TEXTO PROPORCIONADO
Agosto y tropecientas crisis abatiéndose sobre nuestras cabezas, como innumerables plagas de Egipto. En esta atmósfera, el auto exilio del rey emérito ha recibido una cobertura parca y cautelosa. Los comentaristas habituales, sobre todo en la tele, han dado su previsible y borrosa opinión y nada más. Es obvio que nadie quiere calentar el ambiente ni romper la pauta del tratamiento a la monarquía. El presidente del gobierno, en su febril agobio, incluso se ha lanzado a decir que la escapada real fortalece a la monarquía. Somos un país de incendios forestales. A estas alturas, ni siquiera se sabe dónde está el rey fugado, es decir, el foco del incendio. Es una prueba empírica de las constantes del alma colectiva. Si está en la genética borbónica acabar en el exilio tras innumerable pufos e irregularidades a cuya tentación no pueden resistirse, está también en los genes del pueblo español la convicción de que cualquier alternativa a la monarquía significa que terminaremos hasta los cojones de todos nosotros, como resumió gloriosamente don Estanislao Figueras, presidente de la I República española antes de tomar el tren y marcharse él mismo a París. Y aquel fue un final feliz.

ACTIVIDAD
Enumera a cada persona individual que aparece en el texto sobre el exilio del rey emérito, con la forma en que el texto la nombra. Deja fuera los grupos, como los comentaristas.

REGISTROS DE MUESTRA
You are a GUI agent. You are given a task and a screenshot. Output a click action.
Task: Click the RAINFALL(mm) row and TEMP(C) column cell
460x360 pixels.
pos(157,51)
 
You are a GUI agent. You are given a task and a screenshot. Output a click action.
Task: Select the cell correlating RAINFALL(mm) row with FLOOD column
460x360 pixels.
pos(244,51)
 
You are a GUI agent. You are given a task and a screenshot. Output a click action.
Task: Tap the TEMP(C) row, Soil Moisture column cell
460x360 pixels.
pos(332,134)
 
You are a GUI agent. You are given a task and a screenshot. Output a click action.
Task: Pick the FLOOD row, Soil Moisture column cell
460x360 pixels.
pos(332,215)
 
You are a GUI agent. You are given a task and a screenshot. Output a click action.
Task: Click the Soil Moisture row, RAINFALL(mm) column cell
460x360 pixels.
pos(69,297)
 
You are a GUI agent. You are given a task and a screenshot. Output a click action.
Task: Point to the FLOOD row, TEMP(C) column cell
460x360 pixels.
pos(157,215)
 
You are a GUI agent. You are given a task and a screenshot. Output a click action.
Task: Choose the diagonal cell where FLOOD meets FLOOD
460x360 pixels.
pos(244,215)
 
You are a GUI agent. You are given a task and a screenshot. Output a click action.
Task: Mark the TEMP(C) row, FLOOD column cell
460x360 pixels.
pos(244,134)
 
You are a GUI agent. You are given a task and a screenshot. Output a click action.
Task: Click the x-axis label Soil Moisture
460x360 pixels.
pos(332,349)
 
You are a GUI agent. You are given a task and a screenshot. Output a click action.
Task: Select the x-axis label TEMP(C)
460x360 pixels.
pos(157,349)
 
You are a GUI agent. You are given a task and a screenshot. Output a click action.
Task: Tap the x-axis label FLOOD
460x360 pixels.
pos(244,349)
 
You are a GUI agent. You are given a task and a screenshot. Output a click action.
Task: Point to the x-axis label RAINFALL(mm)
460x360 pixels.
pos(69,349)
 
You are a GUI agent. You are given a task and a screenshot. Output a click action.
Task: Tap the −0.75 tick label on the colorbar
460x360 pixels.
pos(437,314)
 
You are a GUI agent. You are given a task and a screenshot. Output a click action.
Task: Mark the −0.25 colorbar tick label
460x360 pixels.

==

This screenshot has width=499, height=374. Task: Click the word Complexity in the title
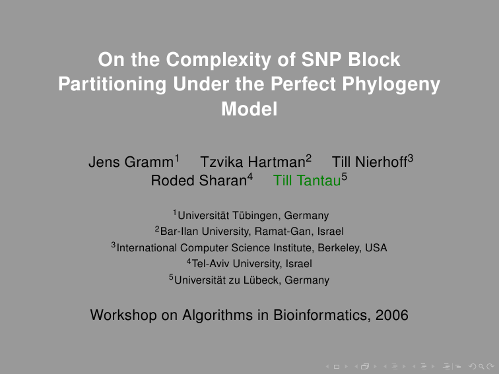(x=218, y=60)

RESPUESTA
- El rey emérito, también llamado "el rey fugado"
- El presidente del gobierno
- Don Estanislao Figueras, presidente de la I República española